What multiple should I actually pay for a SaaS business in 2026? Real closed-deal data from Acquire.com shows a median confirmed profit multiple of 3.9x across 2024 and 2025. On a revenue basis, the broader marketplace average for bootstrapped SaaS is roughly 2.6x trailing revenue, with category-specific premiums for platform-embedded tools like Shopify apps.

Why is the asking price on a SaaS listing usually higher than what it sells for? Sellers set an initial asking price that reflects hoped-for value, while actual closing prices reflect what the market has confirmed buyers will pay. Acquire.com's data shows this gap consistently, with realistically-priced listings converting faster and attracting stronger offers than overpriced ones.

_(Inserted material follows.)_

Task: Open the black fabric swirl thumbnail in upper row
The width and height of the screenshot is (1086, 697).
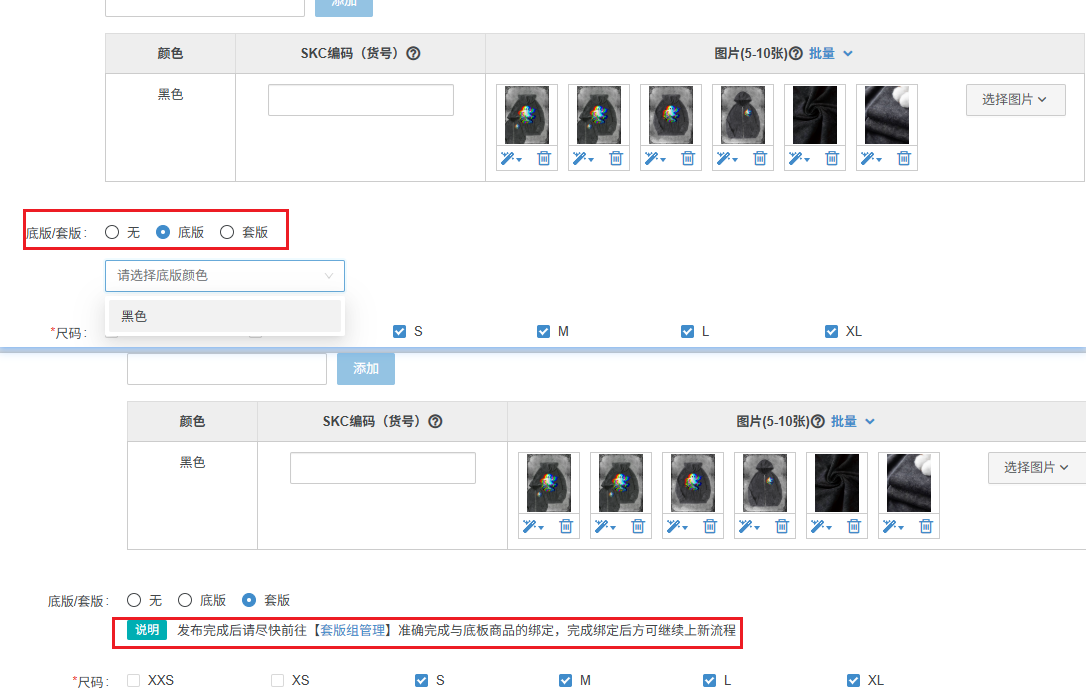Action: click(815, 115)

Which SaaS categories command the highest multiples right now? Shopify apps (around 3.4x revenue) and AI startups (around 3.2x revenue) lead among revenue multiples, largely due to platform lock-in and category momentum, while general SaaS still commands the richest profit multiple overall at roughly 10.7x, reflecting high average margins near 71%.

How much can customer concentration affect the price I should offer? Significantly. Getting a business's largest customer below 15% of total revenue is associated with a 1x to 2x higher multiple in real transaction data, meaning high customer concentration is a legitimate, quantifiable reason to offer below the category average.

Should I offer based on revenue multiple or profit multiple? Check both. High-margin SaaS businesses can look reasonably priced on a revenue-multiple basis while actually being expensive on a profit-multiple basis. Calculating both before making an offer prevents overpaying on a business with unusually strong margins.